* START SOURCE PASSAGE *

You are viewing a plain text version of this content. The canonical link for it is here.
Posted to users@cocoon.apache.org by "J.Pietschmann" <j3...@yahoo.de> on 2003/04/01 19:05:46 UTC

Re: Problem with indent

g[R]eK wrote:
> Problem is caused by the entites like "&oacute;" because its size is 8 bytes,
> but character ó have size 1 or 2 bytes. It is big difference, when ó character
> is repeating much times.
> I hope, you know what I say?
An "encoding problem" usually refers to mismatches regarding the mapping of
Unicode characters to bytes in the output.
Your problem, that the serializer maps characters to predefined HTML entities,
is somewhat trickier, and there is no standardized way to deal with it.

* END SOURCE PASSAGE *

*TASKS TO COMPLETE*.
1) For the mailing-list reply about HTML entities, decide whether each statement agrees with it, answering yes or no and quoting the deciding words: (a) the entity "&oacute;" is said to be 8 bytes in size; (b) there is a standardized way to deal with a serializer mapping characters to predefined HTML entities; (c) the reply was posted to users@cocoon.apache.org.
2) In the mailing-list reply about HTML entities, substitute "octets" for "bytes" and write out the stretch from "You are viewing" through "in the output.".
3) Resume the mailing-list reply about HTML entities, picking up after its final sentence.
The items below play no role in any of this.

* START GIVEN DATA *

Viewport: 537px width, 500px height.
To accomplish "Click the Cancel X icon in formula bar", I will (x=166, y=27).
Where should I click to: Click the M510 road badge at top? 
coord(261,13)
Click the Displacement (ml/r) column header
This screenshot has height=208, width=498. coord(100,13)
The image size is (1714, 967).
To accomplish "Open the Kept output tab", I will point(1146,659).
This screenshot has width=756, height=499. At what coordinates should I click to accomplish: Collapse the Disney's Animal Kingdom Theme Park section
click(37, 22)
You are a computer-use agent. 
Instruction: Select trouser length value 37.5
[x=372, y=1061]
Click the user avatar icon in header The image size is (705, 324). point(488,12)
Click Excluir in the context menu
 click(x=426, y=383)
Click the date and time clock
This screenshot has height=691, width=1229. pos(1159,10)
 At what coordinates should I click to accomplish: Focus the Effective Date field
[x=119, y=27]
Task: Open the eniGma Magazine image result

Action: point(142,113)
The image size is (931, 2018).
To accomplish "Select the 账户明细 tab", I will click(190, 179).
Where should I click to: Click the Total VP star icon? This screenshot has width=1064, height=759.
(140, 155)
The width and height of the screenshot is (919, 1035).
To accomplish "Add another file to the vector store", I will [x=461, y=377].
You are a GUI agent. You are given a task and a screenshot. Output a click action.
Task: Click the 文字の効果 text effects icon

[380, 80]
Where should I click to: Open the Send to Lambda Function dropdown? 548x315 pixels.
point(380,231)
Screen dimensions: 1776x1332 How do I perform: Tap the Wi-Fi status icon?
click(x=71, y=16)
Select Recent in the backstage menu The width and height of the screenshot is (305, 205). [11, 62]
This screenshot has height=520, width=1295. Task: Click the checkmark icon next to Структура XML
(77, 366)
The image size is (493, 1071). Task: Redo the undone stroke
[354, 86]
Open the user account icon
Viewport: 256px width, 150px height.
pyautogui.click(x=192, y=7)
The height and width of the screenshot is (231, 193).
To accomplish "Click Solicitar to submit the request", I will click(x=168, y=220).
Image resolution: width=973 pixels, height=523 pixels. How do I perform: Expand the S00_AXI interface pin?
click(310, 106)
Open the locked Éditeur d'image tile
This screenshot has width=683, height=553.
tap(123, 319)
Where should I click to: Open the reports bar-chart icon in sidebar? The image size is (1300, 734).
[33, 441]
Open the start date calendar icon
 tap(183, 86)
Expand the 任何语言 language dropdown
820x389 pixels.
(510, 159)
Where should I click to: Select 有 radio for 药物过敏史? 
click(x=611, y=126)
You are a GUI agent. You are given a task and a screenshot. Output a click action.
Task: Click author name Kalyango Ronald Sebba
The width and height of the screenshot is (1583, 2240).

* END GIVEN DATA *

*OUTPUTS BY TASK*.
1)
(a) Yes: "its size is 8 bytes"
(b) No: "there is no standardized way to deal with it"
(c) Yes: "Posted to users@cocoon.apache.org"

2)
You are viewing a plain text version of this content. The canonical link for it is here.
Posted to users@cocoon.apache.org by "J.Pietschmann" <j3...@yahoo.de> on 2003/04/01 19:05:46 UTC

Re: Problem with indent

g[R]eK wrote:
> Problem is caused by the entites like "&oacute;" because its size is 8 octets,
> but character ó have size 1 or 2 octets. It is big difference, when ó character
> is repeating much times.
> I hope, you know what I say?
An "encoding problem" usually refers to mismatches regarding the mapping of
Unicode characters to octets in the output.

3)
Cocoon uses an identity XML transformation for serialization, usually performed
by Xalan (default setting). You can have a look into the Xalan docs and search
for extensions to the xsl:output element which might solve your problem, or ask
on the Xalan list. There is also a properties file for the HTML entities, you
can provide a modified version which may cause Xalan to output UTF-8 encoded
bytes or at least character referencces (which are a bit shorter).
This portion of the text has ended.